Horatio immediately sailed for England to find Anna. As he sailed the cold, murderous Atlantic, the vessel’s captain called Horatio to the bridge where he informed him that they were passing by the very spot of his daughters’ death. Horatio went up and observed the place. Sometime after they passed by, Horatio put pen to paper and drew out from the cavernous depths of his own broken soul this now famous confession:
“When peace like a river attendeth my way,
When sorrows like sea billows roll,
Whatever my lot, Thou hast taught me to say,
It is well,
It is well with my soul.”
Brutal.
And,
Bizarre.
Life gave Horatio Spafford death and fire and shipwreck. A cruel world gave him cruel facts. But with near-unbelievable grit, Horatio took those facts and, while still wearing a shattered heart, penned a faith narrative so earnest and so inspiring the Christian world has been singing it ever since.
Horatio’s hymn and testimony convicts me of something I don’t like to acknowledge:
Things being well with my soul doesn’t have to hinge on whether all goes well with me.
Because how we respond to life more determines who we are than what happens to us in life.
And this isn’t fun. Knowing that, despite our suffering, we’re still responsible for who we become. It’s easier to remain life’s victim—its hapless and helpless passenger—than it is to rise and become its master.
But we are not alone.
Elohim, the Divine Storyteller and Meaning-Maker, beckons us to such mastery despite our frail frames.

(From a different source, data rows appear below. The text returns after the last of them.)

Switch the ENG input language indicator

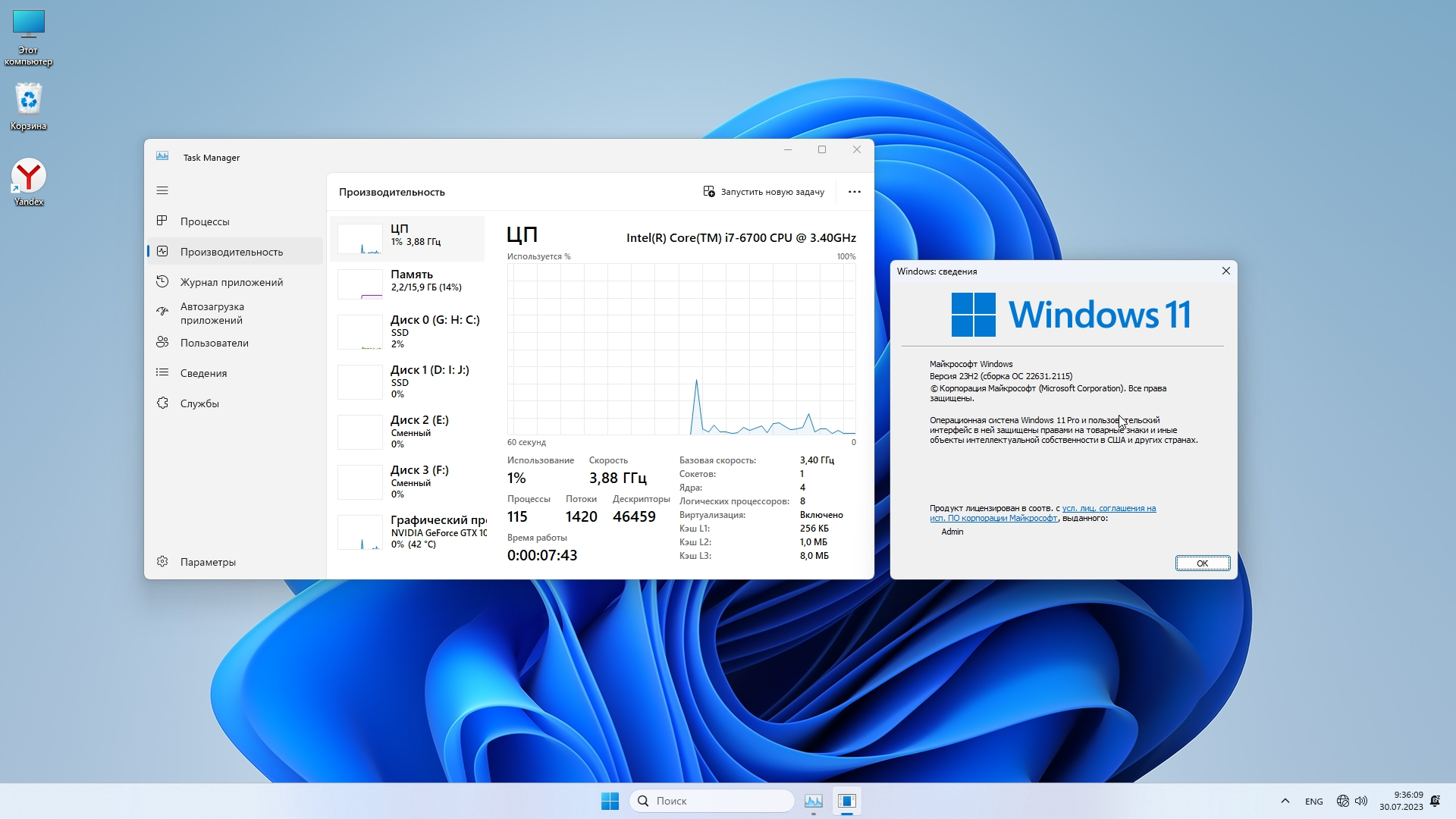(x=1313, y=802)
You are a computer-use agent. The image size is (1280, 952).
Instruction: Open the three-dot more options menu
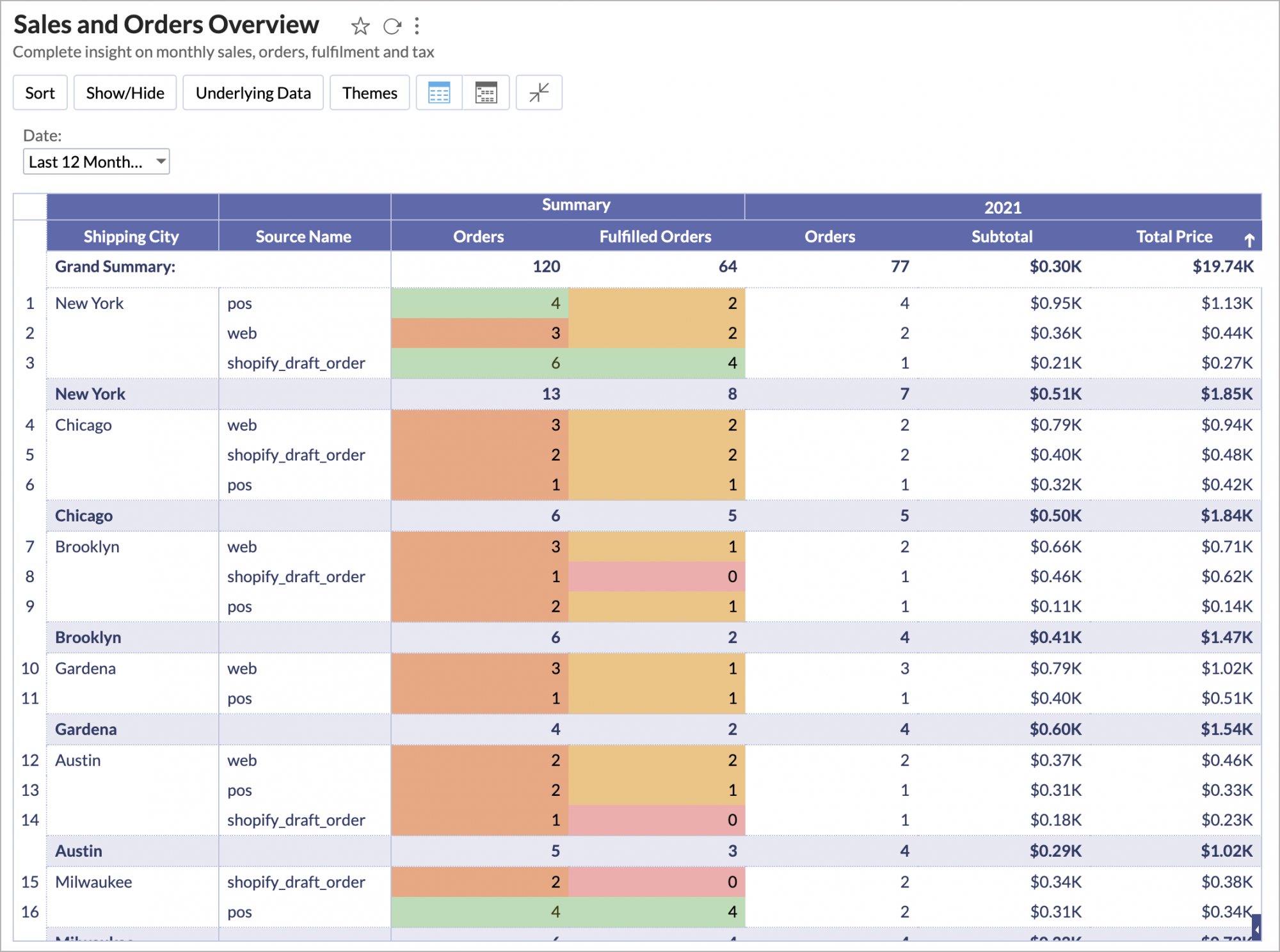[417, 26]
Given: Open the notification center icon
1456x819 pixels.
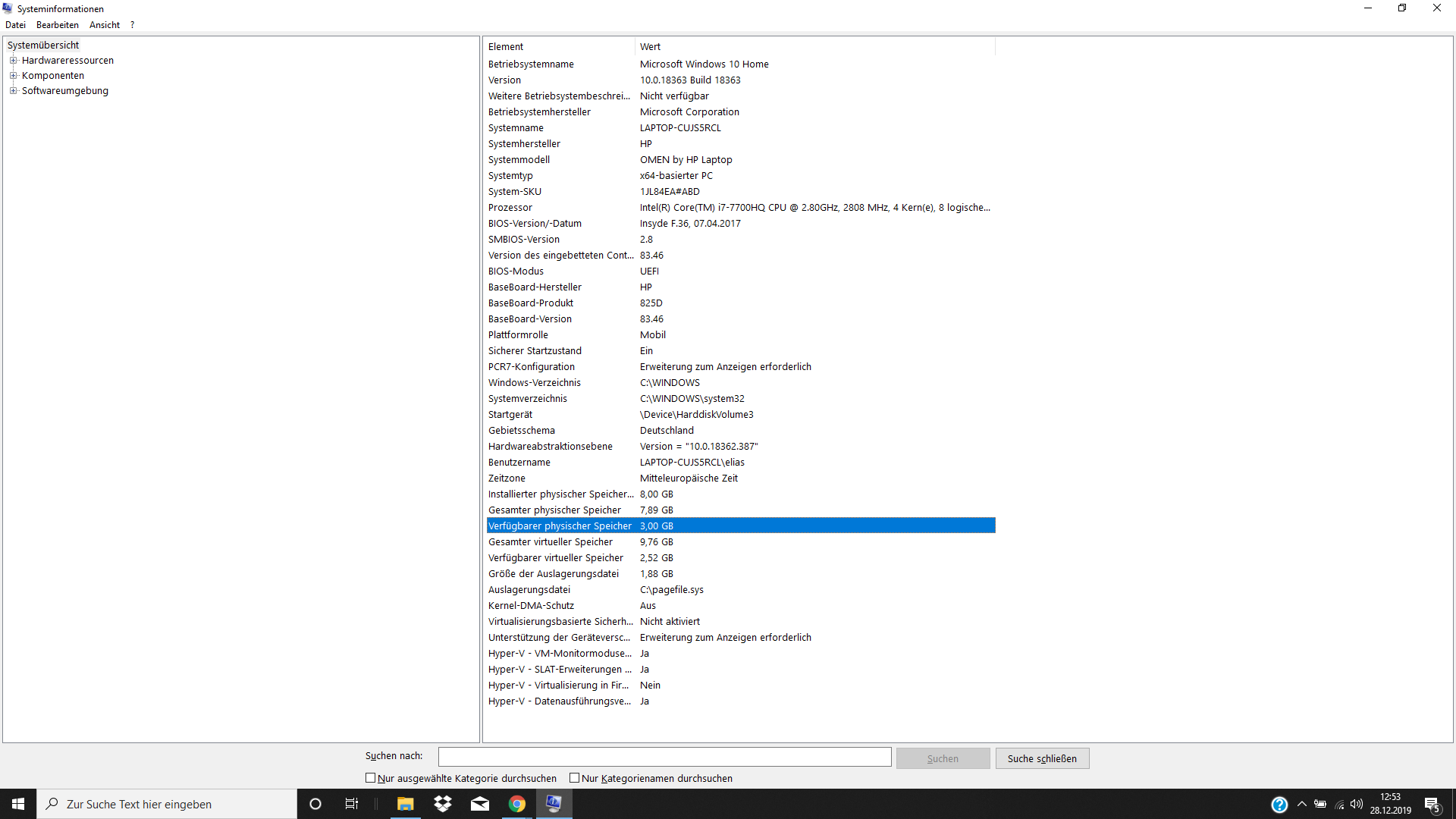Looking at the screenshot, I should [1432, 805].
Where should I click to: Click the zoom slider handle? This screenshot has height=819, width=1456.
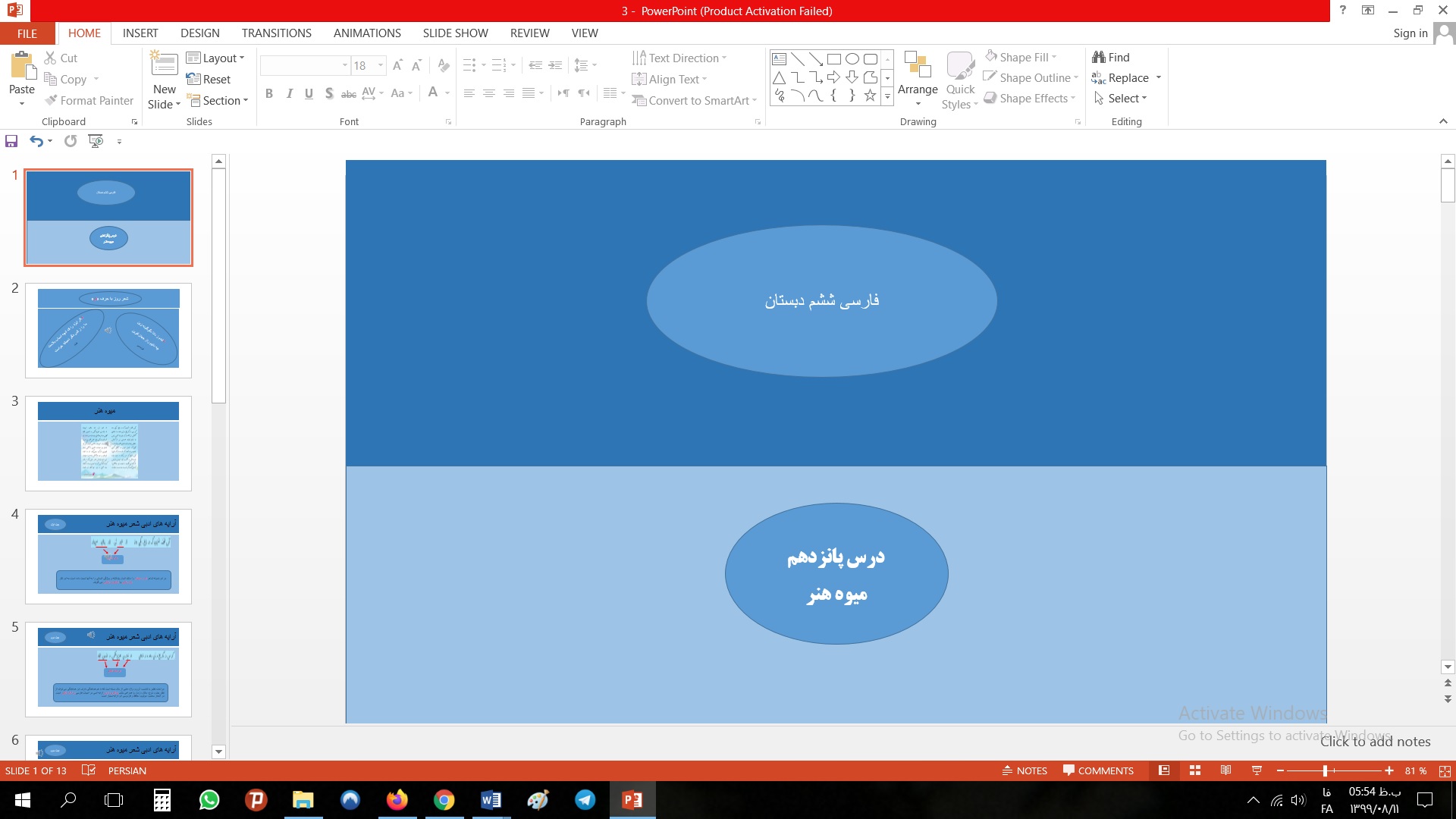coord(1325,770)
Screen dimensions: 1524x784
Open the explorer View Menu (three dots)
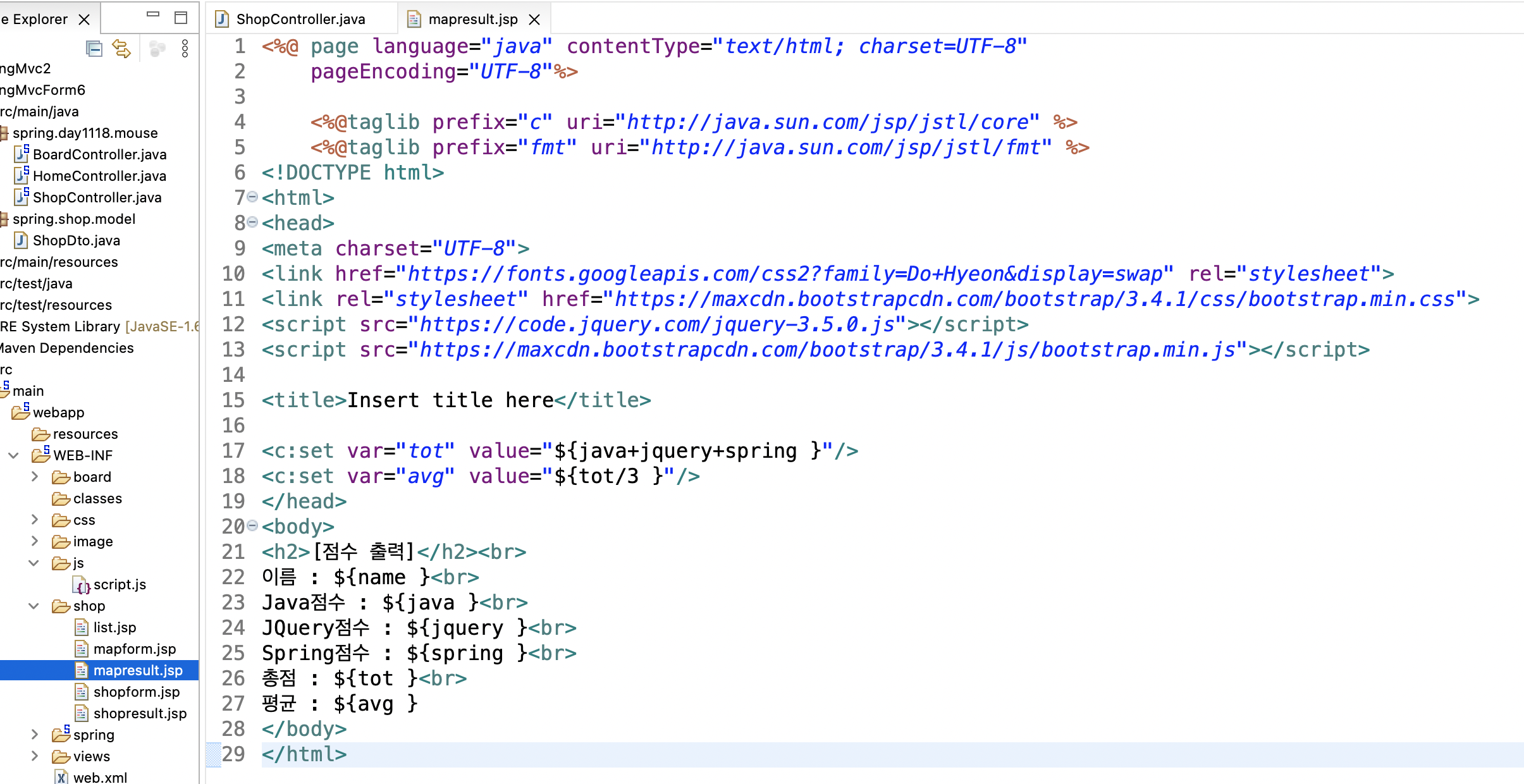185,49
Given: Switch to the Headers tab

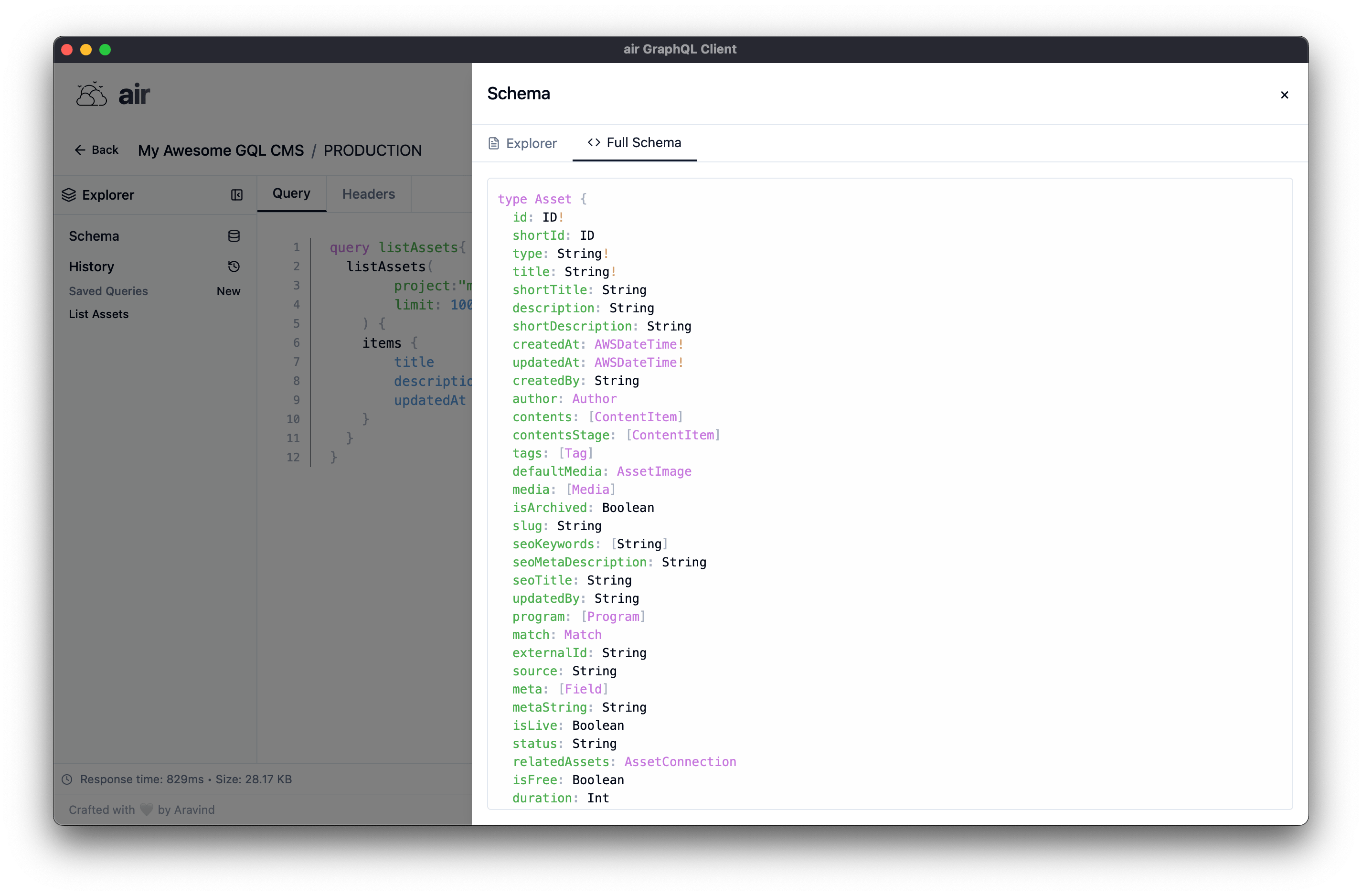Looking at the screenshot, I should click(368, 193).
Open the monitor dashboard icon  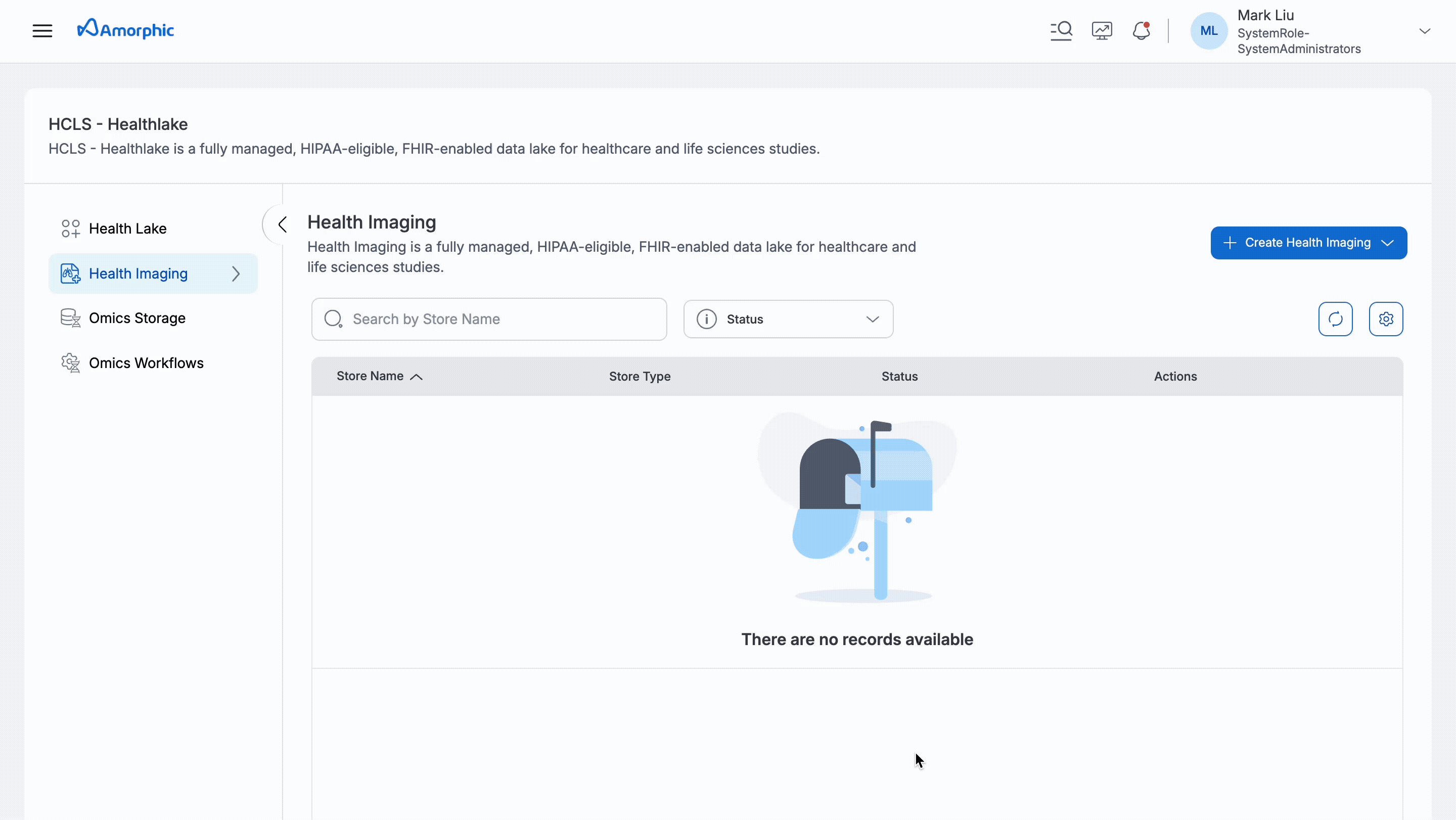tap(1102, 30)
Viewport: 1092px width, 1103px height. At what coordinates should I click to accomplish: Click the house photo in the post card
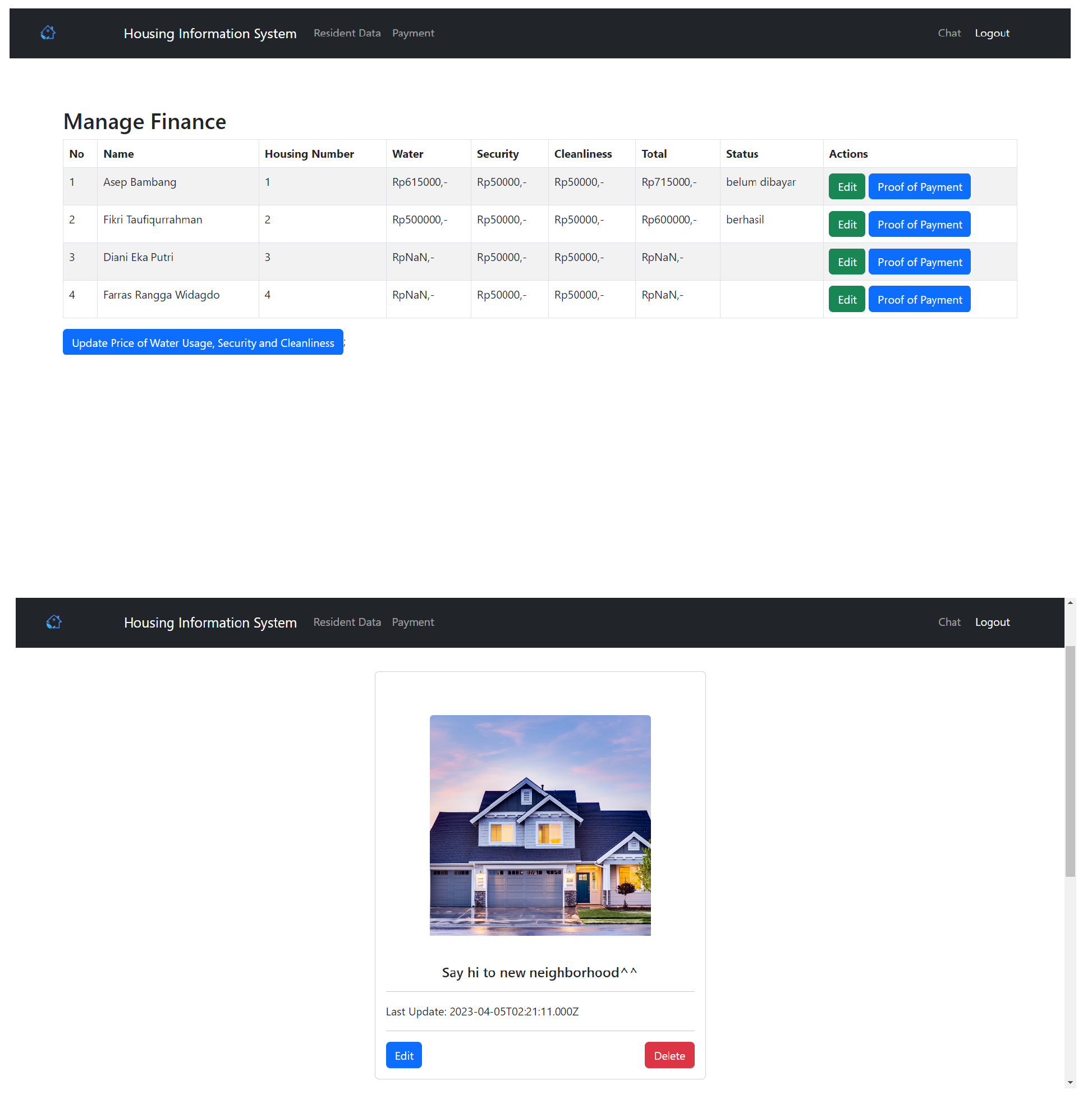pos(539,825)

The Man of Sorrows, himself well-acquainted with grief, transfers to us his own power to make stories of faith, hope, and love—whether the facts are cruel or colorful. And the Spirit trains us in trial, even as he comforts us in suffering.
Dear friend and reader: You are more than what’s happened to you.
The baggage you’re carrying doesn’t have to own you.
You bear the signature of the Author who wrote you into existence. He’s made you a storyteller like himself. And what are those cruel facts but narrative ingredients at your disposal? Ingredients that a loving Father promises—not to always spare you from—but to always help you find meaning in.
I pray that when the facts you face threaten to consume you, and Covid life keeps stealing from you, you would not shrink back. No. I pray that you would wage war against the enemy who seeks to manipulate your perception of God. That you would transform cruel Facts into faith Narratives declaring God’s goodness and faithfulness over you and in you.
Because, while the world rages against you, the stories remain true:
His mercies are new every morning.
His love does not fail.
His kindness is everlasting.
His hope remains sure and steadfast.
And,
His goodness creates meaning through suffering.